# What the task asks:
Copy verbatim the stretch of the listing that opens with the line containing "Image resolution: width=993" and closes with the line containing "Action: point(1226,23)", both ends included. Reproduce only those lines.

# Dataset entries:

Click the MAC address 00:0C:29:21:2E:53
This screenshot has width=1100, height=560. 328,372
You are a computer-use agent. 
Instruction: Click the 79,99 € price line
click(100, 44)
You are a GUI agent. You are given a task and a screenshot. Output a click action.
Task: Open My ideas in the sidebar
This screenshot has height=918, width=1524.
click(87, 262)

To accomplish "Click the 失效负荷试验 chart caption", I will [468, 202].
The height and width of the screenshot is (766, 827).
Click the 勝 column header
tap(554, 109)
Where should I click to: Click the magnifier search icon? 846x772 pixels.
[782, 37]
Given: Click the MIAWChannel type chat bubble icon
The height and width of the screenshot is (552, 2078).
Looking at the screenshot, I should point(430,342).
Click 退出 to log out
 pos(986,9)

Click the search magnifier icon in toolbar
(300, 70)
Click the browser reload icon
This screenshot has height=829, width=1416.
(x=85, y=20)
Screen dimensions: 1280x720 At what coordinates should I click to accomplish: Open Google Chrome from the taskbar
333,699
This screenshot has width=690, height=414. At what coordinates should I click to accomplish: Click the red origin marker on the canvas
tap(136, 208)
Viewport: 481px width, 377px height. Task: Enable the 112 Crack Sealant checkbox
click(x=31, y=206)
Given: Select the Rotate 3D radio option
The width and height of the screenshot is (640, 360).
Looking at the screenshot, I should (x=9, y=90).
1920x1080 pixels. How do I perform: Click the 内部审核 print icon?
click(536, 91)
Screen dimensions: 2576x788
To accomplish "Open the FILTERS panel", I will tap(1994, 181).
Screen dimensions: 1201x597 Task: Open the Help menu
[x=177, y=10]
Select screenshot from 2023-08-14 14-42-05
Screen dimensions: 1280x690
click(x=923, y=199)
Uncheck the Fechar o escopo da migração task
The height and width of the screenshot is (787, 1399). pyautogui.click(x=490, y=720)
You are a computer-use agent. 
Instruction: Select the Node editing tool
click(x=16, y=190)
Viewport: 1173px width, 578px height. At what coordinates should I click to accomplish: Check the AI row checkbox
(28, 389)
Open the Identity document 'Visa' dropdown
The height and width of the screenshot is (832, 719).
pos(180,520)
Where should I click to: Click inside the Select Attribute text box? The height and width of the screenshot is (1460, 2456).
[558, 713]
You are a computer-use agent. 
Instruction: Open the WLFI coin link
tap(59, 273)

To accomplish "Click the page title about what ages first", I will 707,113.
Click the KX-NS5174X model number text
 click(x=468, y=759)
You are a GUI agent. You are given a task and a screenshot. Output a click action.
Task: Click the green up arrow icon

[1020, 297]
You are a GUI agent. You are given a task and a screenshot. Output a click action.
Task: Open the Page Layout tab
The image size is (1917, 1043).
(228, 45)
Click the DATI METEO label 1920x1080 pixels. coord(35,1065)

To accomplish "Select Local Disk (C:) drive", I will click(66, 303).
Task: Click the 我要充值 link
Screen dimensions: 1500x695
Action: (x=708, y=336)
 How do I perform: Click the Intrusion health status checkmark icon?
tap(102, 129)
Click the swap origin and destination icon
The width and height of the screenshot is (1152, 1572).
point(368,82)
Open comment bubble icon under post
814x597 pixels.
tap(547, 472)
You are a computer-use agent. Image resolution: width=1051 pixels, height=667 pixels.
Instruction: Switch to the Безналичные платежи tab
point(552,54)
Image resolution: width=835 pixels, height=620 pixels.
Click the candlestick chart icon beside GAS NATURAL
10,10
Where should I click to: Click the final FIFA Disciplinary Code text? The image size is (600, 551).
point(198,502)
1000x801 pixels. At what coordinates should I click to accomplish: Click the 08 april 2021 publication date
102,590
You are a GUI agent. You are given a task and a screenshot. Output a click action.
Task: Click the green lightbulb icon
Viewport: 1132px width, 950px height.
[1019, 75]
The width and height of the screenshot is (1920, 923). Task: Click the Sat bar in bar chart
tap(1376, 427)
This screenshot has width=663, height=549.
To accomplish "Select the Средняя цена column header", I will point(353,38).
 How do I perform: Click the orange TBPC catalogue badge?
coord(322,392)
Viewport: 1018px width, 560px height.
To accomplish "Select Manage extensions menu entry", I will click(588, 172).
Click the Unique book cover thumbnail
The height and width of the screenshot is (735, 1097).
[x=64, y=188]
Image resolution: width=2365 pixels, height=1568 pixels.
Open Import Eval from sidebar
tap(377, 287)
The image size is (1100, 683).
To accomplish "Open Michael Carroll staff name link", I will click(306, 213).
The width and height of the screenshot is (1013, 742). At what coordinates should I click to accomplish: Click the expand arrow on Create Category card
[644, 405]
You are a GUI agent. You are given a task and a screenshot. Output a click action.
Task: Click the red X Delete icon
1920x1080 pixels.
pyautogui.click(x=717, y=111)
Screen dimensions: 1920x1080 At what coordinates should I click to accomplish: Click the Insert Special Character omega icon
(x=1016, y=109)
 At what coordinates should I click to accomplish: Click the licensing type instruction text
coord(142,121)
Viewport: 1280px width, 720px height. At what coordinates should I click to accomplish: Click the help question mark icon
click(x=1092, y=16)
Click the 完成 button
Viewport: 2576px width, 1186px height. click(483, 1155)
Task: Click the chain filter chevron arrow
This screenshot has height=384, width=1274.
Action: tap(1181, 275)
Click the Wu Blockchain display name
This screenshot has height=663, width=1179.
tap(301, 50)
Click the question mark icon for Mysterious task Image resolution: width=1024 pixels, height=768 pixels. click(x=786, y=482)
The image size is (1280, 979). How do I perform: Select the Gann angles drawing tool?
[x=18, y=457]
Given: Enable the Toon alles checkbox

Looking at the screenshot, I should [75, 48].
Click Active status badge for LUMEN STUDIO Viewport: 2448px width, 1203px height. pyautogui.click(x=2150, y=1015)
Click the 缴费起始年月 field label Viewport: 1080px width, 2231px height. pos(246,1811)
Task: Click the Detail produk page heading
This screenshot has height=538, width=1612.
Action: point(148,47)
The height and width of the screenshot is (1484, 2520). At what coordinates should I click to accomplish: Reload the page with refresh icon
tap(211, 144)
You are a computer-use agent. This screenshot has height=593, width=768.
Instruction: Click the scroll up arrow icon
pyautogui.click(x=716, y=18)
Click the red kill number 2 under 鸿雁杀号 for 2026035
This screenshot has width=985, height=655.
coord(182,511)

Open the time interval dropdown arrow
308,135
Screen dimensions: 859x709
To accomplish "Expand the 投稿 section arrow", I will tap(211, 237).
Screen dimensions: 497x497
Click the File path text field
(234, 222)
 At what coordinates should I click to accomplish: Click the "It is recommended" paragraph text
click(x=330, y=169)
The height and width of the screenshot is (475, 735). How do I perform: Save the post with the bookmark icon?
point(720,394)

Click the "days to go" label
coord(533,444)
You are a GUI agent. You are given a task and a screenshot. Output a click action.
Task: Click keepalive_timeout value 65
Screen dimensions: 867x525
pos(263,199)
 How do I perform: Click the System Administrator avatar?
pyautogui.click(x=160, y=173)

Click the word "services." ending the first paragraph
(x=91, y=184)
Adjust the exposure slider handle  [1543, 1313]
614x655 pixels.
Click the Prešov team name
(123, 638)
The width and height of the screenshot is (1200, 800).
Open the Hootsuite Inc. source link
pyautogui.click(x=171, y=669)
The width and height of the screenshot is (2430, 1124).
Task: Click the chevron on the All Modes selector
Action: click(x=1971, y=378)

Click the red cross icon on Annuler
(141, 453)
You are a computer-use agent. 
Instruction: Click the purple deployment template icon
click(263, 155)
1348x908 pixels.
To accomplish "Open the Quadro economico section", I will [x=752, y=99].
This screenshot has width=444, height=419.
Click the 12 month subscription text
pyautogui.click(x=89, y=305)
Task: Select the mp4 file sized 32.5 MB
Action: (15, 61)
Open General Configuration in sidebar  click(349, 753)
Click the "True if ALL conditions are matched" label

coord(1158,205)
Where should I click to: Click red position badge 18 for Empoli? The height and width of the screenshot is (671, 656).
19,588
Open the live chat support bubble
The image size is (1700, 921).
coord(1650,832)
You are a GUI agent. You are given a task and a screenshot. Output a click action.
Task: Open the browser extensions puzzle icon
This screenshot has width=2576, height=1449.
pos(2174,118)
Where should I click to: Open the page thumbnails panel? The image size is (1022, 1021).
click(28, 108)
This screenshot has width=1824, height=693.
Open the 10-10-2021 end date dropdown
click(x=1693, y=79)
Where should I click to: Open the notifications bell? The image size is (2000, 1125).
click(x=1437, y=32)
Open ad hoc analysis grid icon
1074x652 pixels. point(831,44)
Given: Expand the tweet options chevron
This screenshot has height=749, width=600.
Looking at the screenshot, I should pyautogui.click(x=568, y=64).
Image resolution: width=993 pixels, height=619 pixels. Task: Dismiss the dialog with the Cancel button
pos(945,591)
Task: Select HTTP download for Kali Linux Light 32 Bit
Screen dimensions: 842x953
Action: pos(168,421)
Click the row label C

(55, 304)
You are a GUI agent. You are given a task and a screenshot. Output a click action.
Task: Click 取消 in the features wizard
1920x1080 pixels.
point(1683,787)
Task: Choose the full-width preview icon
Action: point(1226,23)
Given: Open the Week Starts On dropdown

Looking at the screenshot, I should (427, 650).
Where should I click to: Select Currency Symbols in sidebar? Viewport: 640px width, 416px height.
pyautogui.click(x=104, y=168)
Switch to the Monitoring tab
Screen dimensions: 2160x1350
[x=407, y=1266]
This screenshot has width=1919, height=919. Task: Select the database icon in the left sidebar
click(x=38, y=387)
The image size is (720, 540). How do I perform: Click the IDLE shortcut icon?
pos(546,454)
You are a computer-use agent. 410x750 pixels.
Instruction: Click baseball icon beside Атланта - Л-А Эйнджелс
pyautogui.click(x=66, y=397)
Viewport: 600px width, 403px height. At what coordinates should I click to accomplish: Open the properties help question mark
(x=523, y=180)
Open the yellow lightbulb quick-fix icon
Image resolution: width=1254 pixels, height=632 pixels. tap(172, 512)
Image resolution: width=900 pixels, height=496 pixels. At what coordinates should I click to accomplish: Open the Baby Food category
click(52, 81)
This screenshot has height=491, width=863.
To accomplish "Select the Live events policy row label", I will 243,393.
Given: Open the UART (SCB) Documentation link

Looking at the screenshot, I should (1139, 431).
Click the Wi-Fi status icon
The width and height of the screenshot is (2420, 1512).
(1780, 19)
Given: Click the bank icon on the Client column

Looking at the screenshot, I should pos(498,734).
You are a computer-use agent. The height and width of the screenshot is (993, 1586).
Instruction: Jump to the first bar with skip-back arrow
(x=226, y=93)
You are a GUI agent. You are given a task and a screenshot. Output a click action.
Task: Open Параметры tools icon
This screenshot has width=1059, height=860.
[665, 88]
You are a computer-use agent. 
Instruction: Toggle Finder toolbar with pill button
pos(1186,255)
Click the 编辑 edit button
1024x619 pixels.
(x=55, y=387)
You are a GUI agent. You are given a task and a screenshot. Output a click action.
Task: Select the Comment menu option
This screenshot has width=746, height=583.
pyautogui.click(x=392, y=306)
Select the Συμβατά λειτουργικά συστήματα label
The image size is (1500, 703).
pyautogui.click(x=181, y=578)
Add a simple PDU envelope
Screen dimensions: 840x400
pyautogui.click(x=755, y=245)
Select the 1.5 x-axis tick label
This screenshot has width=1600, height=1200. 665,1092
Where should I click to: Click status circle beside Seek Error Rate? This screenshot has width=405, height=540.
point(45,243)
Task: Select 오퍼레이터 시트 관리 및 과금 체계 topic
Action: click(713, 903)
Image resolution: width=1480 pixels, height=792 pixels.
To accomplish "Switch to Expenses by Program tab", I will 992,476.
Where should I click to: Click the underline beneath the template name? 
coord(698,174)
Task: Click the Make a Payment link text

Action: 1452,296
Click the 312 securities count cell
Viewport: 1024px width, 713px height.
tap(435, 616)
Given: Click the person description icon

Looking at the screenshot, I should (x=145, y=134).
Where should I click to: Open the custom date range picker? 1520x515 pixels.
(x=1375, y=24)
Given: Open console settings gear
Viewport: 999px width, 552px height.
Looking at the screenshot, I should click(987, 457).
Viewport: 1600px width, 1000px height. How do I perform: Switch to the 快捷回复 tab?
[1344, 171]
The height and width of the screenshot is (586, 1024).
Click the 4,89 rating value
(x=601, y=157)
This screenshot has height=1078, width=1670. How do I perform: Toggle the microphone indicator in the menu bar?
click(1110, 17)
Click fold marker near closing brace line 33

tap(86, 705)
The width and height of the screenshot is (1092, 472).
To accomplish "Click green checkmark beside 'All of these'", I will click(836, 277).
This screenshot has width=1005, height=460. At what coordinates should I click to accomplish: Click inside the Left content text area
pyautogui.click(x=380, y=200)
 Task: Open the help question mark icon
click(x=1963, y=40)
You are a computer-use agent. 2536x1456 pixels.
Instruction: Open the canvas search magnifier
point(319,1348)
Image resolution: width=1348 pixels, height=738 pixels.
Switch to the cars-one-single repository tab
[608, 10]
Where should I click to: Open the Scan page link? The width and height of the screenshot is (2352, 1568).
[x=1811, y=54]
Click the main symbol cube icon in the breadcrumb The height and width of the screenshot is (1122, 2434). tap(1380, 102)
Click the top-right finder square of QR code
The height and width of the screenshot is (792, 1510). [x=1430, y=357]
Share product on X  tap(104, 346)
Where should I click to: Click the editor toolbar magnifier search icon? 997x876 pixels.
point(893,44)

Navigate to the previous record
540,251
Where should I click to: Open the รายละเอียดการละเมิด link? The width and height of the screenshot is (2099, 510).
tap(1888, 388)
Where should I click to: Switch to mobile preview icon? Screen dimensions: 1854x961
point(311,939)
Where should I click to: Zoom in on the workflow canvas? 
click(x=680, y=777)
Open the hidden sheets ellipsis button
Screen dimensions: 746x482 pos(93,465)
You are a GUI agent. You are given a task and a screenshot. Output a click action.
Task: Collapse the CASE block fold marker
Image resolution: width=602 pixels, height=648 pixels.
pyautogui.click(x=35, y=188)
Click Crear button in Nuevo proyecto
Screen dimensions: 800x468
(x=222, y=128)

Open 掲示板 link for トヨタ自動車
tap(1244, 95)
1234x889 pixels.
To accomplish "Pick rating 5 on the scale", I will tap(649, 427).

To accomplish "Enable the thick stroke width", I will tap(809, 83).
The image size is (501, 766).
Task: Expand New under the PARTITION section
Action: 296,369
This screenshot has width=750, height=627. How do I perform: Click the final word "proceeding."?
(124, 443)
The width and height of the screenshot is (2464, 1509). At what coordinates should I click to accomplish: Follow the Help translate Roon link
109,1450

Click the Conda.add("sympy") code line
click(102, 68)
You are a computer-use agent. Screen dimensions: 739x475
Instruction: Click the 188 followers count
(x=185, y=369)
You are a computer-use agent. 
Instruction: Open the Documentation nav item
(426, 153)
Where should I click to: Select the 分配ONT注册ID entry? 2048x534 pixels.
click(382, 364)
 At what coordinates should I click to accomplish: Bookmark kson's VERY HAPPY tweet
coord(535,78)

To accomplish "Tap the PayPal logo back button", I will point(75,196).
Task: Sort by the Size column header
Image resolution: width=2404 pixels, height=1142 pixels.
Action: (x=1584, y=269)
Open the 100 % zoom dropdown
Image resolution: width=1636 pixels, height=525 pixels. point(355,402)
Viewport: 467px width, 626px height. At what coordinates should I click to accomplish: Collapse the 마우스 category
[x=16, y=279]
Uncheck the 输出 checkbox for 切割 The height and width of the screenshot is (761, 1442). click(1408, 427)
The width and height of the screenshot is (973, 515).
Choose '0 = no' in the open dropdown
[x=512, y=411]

# Worked answer:
Image resolution: width=993 pixels, height=619 pixels. Task: Dismiss the dialog with the Cancel button
pos(945,591)
Task: Select HTTP download for Kali Linux Light 32 Bit
Screen dimensions: 842x953
Action: pos(168,421)
Click the row label C

(55, 304)
You are a GUI agent. You are given a task and a screenshot. Output a click action.
Task: Click 取消 in the features wizard
1920x1080 pixels.
point(1683,787)
Task: Choose the full-width preview icon
Action: point(1226,23)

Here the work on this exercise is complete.